> **Excerpted text**
Model performance varies with batch size and learning rate

5.5 Detailed Analysis

Figure 6 shows that the values of hyperparameters are determined based on the values set with the best performance on the validation dataset. The results of each model are obtained by changing the Batch Size (BZ) and Learning Rate (LR). Due to limited computing power, we only show parts of the results: (i) The results of MiniGPT-4 and LLaVA-Med are eliminated as they cannot be fine-tuned; (ii) We show part of results for PTUnifier in Fig. 6(a), as it requires more computing power for larger values of BZ; (iii) Similarly, we show part of results for PTUnifier, TCL, and METER with larger number of parameters in Fig. 6(b), as the value range of LR is not comparable to that of other models.

In Fig. 6(a), the performance of each model gradually increases when the BZ values increase, and then decrease after reaching a saddle point, due to the gradient calculation. However, when BZ is set to a large value, some models converge to local stationary points, such as METER and VQAMix-SAN. In Fig. 6(b), (i) with the increase of LR values, the performance of MMBERT shows a significant decline, and (ii) the performance of MEVF, CR, and CMSA first increase and then decrease with the increase of LR values.

Fig. 7.

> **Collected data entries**
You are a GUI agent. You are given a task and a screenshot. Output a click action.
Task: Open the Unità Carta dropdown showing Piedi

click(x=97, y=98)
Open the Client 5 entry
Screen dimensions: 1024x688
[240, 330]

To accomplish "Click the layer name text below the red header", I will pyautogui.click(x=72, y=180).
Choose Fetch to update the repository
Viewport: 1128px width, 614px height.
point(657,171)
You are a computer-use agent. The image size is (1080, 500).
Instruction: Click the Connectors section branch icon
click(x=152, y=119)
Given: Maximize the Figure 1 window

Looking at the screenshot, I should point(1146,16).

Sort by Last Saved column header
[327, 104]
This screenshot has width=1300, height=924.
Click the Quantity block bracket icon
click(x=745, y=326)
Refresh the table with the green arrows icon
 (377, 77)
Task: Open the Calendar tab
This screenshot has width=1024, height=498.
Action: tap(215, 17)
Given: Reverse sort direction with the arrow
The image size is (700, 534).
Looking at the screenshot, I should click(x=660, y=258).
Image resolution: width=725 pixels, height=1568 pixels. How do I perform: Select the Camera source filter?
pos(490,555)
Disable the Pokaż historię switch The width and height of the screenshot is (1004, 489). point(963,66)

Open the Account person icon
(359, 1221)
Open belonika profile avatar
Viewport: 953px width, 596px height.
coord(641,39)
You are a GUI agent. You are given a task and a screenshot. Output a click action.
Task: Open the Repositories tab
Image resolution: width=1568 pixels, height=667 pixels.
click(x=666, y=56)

> **Work instruction 1**
Using the excerpt on batch size and learning rate, decide whether each statement agrees with it: (a) the results of MiniGPT-4 and LLaVA-Med are omitted because those models cannot be fine-tuned; (b) MMBERT performs significantly better as learning rate values rise; (c) with a large batch size, METER and VQAMix-SAN converge to local stationary points. Answer yes or no for each, quoting the words that decide it.
> **Work instruction 2**
Print the part of the excerpt on batch size and learning rate starting at "Model performance varies" and ending at "of other models.".
These entries were obtained from a separate source.

> **Worked solution 1**
(a) Yes: "The results of MiniGPT-4 and LLaVA-Med are eliminated as they cannot be fine-tuned"
(b) No: "with the increase of LR values, the performance of MMBERT shows a significant decline"
(c) Yes: "when BZ is set to a large value, some models converge to local stationary points, such as METER and VQAMix-SAN"

> **Worked solution 2**
Model performance varies with batch size and learning rate

5.5 Detailed Analysis

Figure 6 shows that the values of hyperparameters are determined based on the values set with the best performance on the validation dataset. The results of each model are obtained by changing the Batch Size (BZ) and Learning Rate (LR). Due to limited computing power, we only show parts of the results: (i) The results of MiniGPT-4 and LLaVA-Med are eliminated as they cannot be fine-tuned; (ii) We show part of results for PTUnifier in Fig. 6(a), as it requires more computing power for larger values of BZ; (iii) Similarly, we show part of results for PTUnifier, TCL, and METER with larger number of parameters in Fig. 6(b), as the value range of LR is not comparable to that of other models.